▸ **TO DO**
Write out the stretch from the start of the material through the line that contains "[x=449, y=334]", replacing "screenshot" with "capture" and changing nothing else.

▸ **SUPPLIED RECORDS**
★ ★ ★ ★

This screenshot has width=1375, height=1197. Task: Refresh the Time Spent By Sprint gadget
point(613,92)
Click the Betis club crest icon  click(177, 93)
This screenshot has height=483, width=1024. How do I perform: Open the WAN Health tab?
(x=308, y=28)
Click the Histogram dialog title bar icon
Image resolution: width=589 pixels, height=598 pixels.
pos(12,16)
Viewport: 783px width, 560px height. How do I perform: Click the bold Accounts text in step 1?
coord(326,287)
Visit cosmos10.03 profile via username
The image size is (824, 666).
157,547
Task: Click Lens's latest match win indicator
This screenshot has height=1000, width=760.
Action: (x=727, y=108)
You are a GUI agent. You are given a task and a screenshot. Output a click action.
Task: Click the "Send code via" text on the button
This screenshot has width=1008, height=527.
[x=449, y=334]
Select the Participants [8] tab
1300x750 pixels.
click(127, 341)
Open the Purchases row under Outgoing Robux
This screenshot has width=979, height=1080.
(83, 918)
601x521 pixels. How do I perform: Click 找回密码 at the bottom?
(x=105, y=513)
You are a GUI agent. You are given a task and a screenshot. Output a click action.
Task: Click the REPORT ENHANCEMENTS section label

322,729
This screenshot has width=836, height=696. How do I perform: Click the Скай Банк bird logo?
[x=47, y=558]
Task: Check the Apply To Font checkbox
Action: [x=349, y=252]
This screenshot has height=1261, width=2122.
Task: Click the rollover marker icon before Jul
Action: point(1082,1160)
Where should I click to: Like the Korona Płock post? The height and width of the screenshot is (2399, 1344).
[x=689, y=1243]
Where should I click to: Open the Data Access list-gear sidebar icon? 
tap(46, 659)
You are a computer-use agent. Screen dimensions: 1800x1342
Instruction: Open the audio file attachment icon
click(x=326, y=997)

★ ★ ★ ★

▸ **WRITTEN RESPONSE**
This capture has width=1375, height=1197. Task: Refresh the Time Spent By Sprint gadget
point(613,92)
Click the Betis club crest icon  click(177, 93)
This capture has height=483, width=1024. How do I perform: Open the WAN Health tab?
(x=308, y=28)
Click the Histogram dialog title bar icon
Image resolution: width=589 pixels, height=598 pixels.
pos(12,16)
Viewport: 783px width, 560px height. How do I perform: Click the bold Accounts text in step 1?
coord(326,287)
Visit cosmos10.03 profile via username
The image size is (824, 666).
157,547
Task: Click Lens's latest match win indicator
This capture has height=1000, width=760.
Action: (x=727, y=108)
You are a GUI agent. You are given a task and a capture. Output a click action.
Task: Click the "Send code via" text on the button
This capture has width=1008, height=527.
[x=449, y=334]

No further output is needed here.